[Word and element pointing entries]
** Start **
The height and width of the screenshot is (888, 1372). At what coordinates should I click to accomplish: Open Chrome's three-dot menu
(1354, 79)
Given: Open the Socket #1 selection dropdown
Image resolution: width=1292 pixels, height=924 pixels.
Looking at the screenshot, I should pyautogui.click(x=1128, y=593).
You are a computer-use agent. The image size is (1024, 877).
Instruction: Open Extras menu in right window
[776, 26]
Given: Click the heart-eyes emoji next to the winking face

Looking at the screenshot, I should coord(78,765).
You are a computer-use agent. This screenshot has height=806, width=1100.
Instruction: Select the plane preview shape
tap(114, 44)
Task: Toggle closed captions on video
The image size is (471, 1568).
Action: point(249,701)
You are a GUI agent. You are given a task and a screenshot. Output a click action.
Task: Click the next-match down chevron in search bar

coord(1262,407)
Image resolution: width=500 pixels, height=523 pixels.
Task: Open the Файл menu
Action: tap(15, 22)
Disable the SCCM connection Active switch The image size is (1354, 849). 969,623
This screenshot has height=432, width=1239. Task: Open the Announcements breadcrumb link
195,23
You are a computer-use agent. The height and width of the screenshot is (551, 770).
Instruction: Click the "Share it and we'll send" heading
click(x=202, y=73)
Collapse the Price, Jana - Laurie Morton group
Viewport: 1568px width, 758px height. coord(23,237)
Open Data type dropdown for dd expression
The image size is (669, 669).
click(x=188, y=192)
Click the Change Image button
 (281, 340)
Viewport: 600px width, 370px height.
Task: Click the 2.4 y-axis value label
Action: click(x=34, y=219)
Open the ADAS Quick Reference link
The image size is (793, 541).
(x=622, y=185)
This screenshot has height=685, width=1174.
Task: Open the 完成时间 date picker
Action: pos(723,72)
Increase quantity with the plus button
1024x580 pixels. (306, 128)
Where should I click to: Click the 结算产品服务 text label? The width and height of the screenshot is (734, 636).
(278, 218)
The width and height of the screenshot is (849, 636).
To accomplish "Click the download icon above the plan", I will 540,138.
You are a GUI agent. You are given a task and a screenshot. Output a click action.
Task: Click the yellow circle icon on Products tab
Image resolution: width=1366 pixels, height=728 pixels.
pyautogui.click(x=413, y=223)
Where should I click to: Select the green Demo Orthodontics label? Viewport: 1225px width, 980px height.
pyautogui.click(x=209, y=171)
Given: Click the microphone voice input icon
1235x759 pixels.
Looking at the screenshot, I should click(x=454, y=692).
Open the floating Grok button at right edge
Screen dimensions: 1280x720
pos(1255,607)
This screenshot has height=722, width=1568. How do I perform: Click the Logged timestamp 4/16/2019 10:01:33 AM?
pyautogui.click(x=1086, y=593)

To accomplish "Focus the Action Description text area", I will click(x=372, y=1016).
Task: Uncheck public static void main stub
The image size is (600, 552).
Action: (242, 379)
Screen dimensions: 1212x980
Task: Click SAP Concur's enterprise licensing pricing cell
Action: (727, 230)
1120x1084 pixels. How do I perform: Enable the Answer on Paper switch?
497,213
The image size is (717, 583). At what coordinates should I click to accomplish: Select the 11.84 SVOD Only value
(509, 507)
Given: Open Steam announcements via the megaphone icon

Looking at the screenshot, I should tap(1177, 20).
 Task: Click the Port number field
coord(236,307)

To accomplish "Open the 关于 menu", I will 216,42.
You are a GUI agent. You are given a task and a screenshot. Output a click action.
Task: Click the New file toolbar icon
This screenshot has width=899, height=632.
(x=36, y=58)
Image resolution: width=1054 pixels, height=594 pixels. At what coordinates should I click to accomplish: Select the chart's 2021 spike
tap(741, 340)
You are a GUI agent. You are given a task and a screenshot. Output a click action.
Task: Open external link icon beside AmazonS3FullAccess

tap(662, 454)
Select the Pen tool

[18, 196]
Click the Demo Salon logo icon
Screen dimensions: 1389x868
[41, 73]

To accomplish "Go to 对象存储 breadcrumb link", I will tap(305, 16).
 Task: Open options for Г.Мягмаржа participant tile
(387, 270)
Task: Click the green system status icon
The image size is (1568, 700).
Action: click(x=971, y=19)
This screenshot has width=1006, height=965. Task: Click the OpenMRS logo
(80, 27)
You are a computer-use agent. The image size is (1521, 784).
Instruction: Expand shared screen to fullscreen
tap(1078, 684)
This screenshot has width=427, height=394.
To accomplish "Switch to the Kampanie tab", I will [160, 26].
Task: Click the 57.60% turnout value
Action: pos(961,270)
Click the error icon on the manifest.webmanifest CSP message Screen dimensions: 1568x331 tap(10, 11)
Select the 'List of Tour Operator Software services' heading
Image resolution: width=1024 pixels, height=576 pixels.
** End **
→ Problem details
Please output the lines of the entries starting with the line containing "You are a computer-use agent. This" and going on through the line containing "Viewport: 1568px width, 758px", both included, reproducing each one precisely.

→ Answer to the task
You are a computer-use agent. This screenshot has height=806, width=1100.
Instruction: Select the plane preview shape
tap(114, 44)
Task: Toggle closed captions on video
The image size is (471, 1568).
Action: point(249,701)
You are a GUI agent. You are given a task and a screenshot. Output a click action.
Task: Click the next-match down chevron in search bar

coord(1262,407)
Image resolution: width=500 pixels, height=523 pixels.
Task: Open the Файл menu
Action: tap(15, 22)
Disable the SCCM connection Active switch The image size is (1354, 849). 969,623
This screenshot has height=432, width=1239. Task: Open the Announcements breadcrumb link
195,23
You are a computer-use agent. The height and width of the screenshot is (551, 770).
Instruction: Click the "Share it and we'll send" heading
click(x=202, y=73)
Collapse the Price, Jana - Laurie Morton group
Viewport: 1568px width, 758px height. coord(23,237)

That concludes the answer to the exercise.